My alum 14' went to 37.00 this year because they tacked on an additional 10.00 for corridor preservation for the legacy highway of coarse they do this now and then when it comes time to build in 20 or 30 years they will need another tax increase to pay for it because they will have already spent the money they are stealing from us now! :evil:


----------



## catch22 (Feb 26, 2009)

Thunderstick said:


> Just go my renewal notice today for my Pontoon. The web address is http://www.renewalexpress.utah.gov
> I about choked when I saw the renewal amount ($37.50) ouch. My car was less than that.
> Hope this helps.


The registration on my pontoon was the same amount. All of these rates have at least doubled in the last two years. You are not going to register anything for $8.00 - so fugeddaboudit.


----------



## orvis1 (Sep 7, 2007)

I just registed a rubber raft with an electric motor for the first time and it was $73 friggin dollars! I think next year I might just chance the ticket for the couple of times a year it come out!


----------



## cazmataz (May 18, 2009)

Just wondering if any one has ever been checked or ticketed.


----------



## .45 (Sep 21, 2007)

cazmataz said:


> Just wondering if any one has ever been checked or ticketed.

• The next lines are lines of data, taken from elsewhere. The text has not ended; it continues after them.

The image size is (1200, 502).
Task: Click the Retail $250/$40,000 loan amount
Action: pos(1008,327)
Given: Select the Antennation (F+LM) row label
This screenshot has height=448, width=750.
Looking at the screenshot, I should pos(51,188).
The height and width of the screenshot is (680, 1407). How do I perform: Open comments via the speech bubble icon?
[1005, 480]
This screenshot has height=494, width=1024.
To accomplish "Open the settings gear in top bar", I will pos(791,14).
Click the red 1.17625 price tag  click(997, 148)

I've never been checked or seen anybody get checked. I sure wish they would get after it though. I see a lot of craft with motors that are not licensed.


----------



## Hellsangler69 (Sep 26, 2007)

.45 said:


> cazmataz said:
> 
> 
> > Just wondering if any one has ever been checked or ticketed.
> ...


I watched a few toons get check at Willard and they got off the water for no PFD and one may have got it for no registration with motor . They didn't even check me _(O)_


----------



## Troll (Oct 21, 2008)

orvis1 said:


> I just registed a rubber raft with an electric motor for the first time and it was $73 friggin dollars! I think next year I might just chance the ticket for the couple of times a year it come out!


I'm telling you, there is something wrong, your being overcharged.

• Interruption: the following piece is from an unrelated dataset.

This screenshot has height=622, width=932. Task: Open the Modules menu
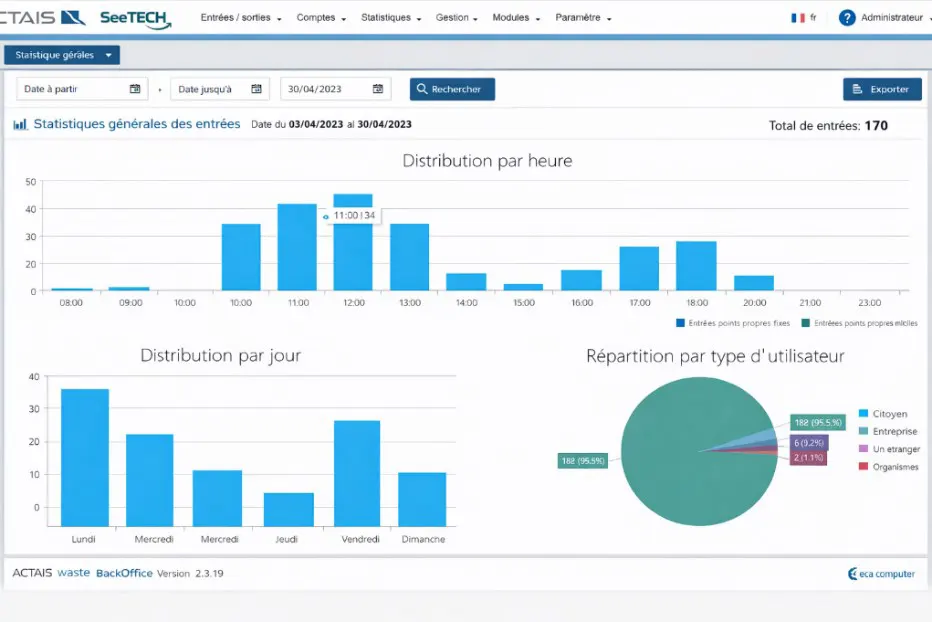pyautogui.click(x=516, y=18)
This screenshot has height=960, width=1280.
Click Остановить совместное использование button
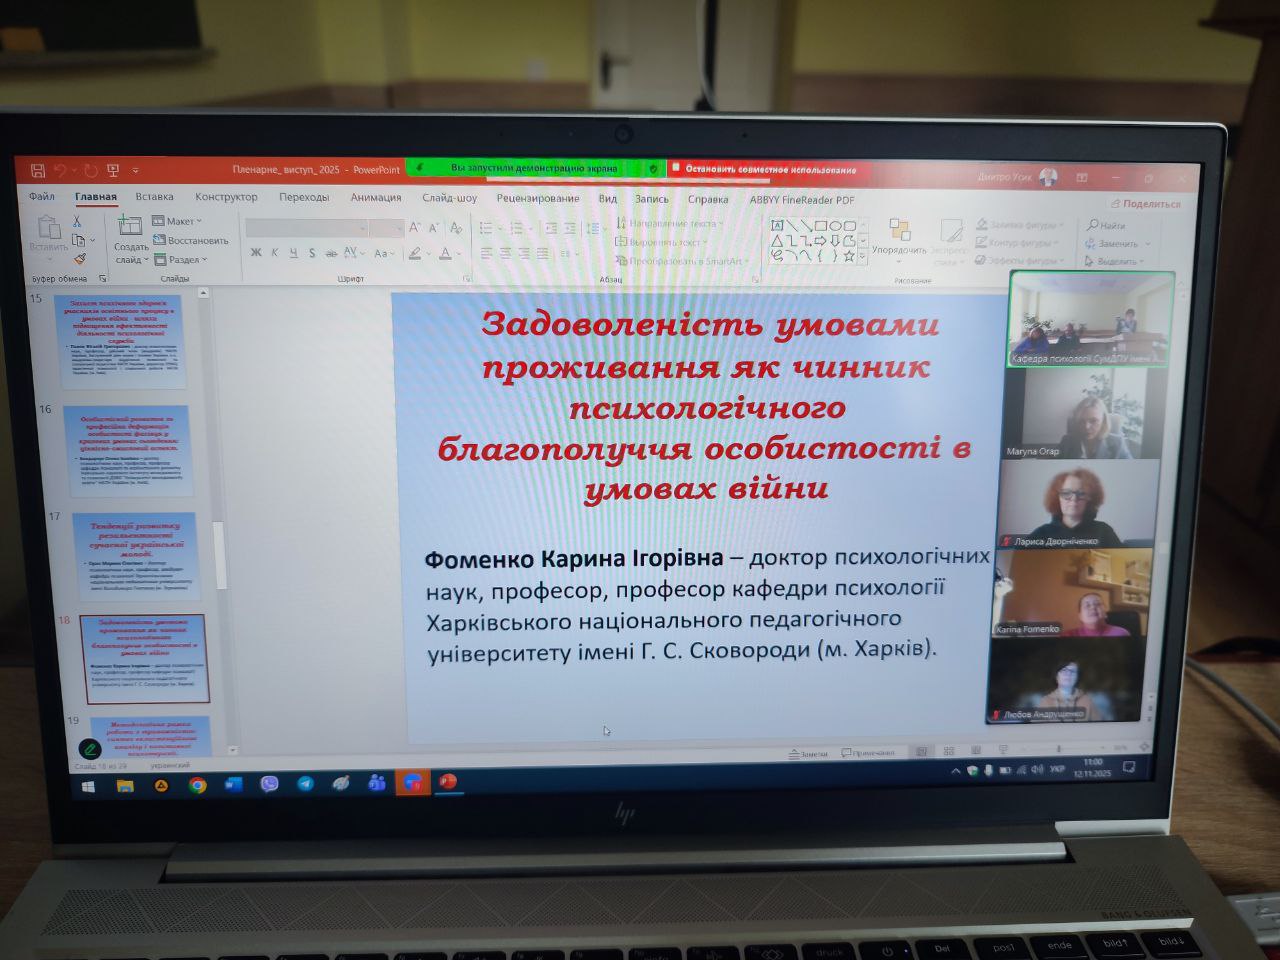click(x=768, y=170)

I am sitting here looking at the renewal on my 19' I/O and it's $52.50. $25 as it's age based fee (1995) and $27.50 registration fee.
The trailer for said boat is $10 age based fee and $11 for the Registration fee.

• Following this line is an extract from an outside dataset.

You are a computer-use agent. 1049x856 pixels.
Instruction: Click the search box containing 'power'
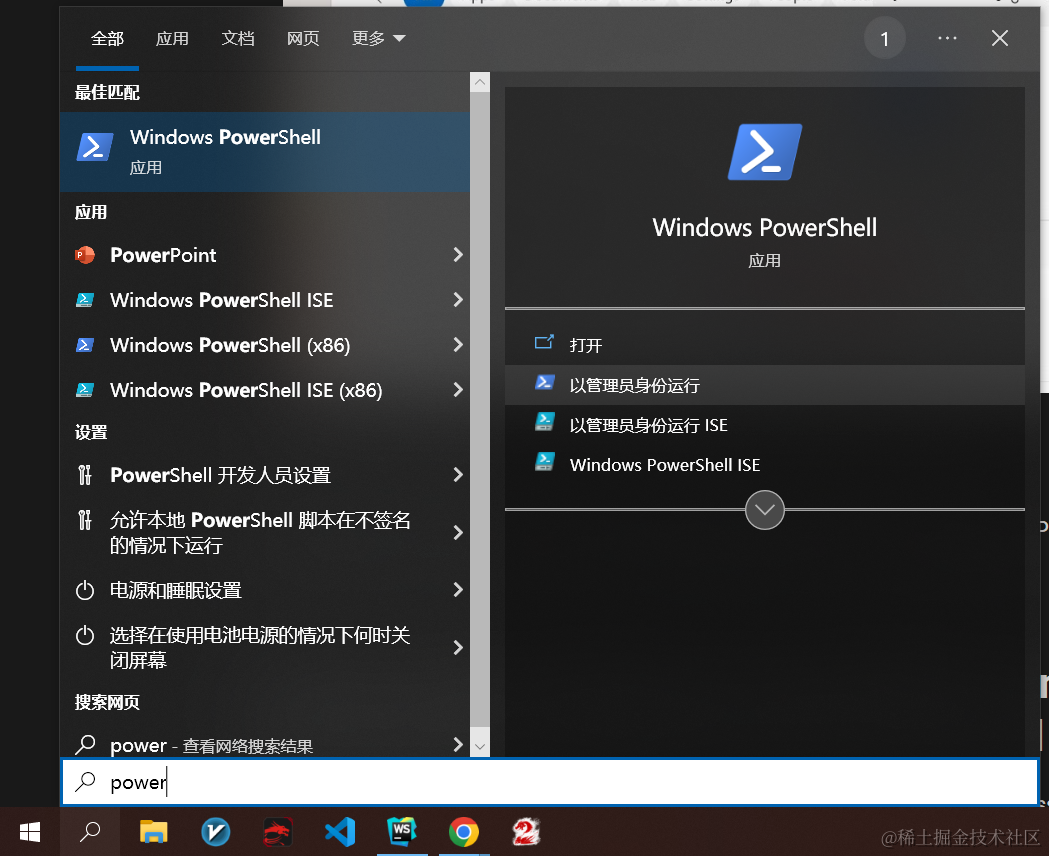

So, the 19' I/O boat/trailer combo is the same as your little blow up raft with an electric motor? No I don't think so. 
You need to tell them the raft and motor combo is worth like $200 and get it straightened out.


----------



## .45 (Sep 21, 2007)

Hellsangler69 said:


> I watched a few toons get check at Willard and they got off the water for no PFD and one may have got it for no registration with motor . *They didn't even check me* _(O)_


Maybe you're just too unapproachable !!! -/|\- -/|\-


----------



## Greenguy88 (Sep 7, 2007)

Ive never gotten checked on mine, a few times at Rockport the guys rode right by me in their boat. So i stopped displaying my numbers on my toon, (they kept falling off anyways). I still keep my registration papers in there with me tho. I think mine cost like no more then 20 last year? I cant remember but my renewal is comin up around June, Ill see how much it costs.


----------



## .45 (Sep 21, 2007)

Greenguy88 said:


> Ive never gotten checked on mine, a few times at Rockport the guys rode right by me in their boat. So i stopped displaying my numbers on my toon, *(they kept falling off anyways).* I still keep my registration papers in there with me tho. I think mine cost like no more then 20 last year? I cant remember but my renewal is comin up around June, Ill see how much it costs.


Paint 'em on lazy boy..... _(O)_

You could go buy some under water, high tech epoxy paint for 200 bucks a gallon or just use regular latex paint like I did. Clean the surface first with alcohol, these have been on for over a year now....


----------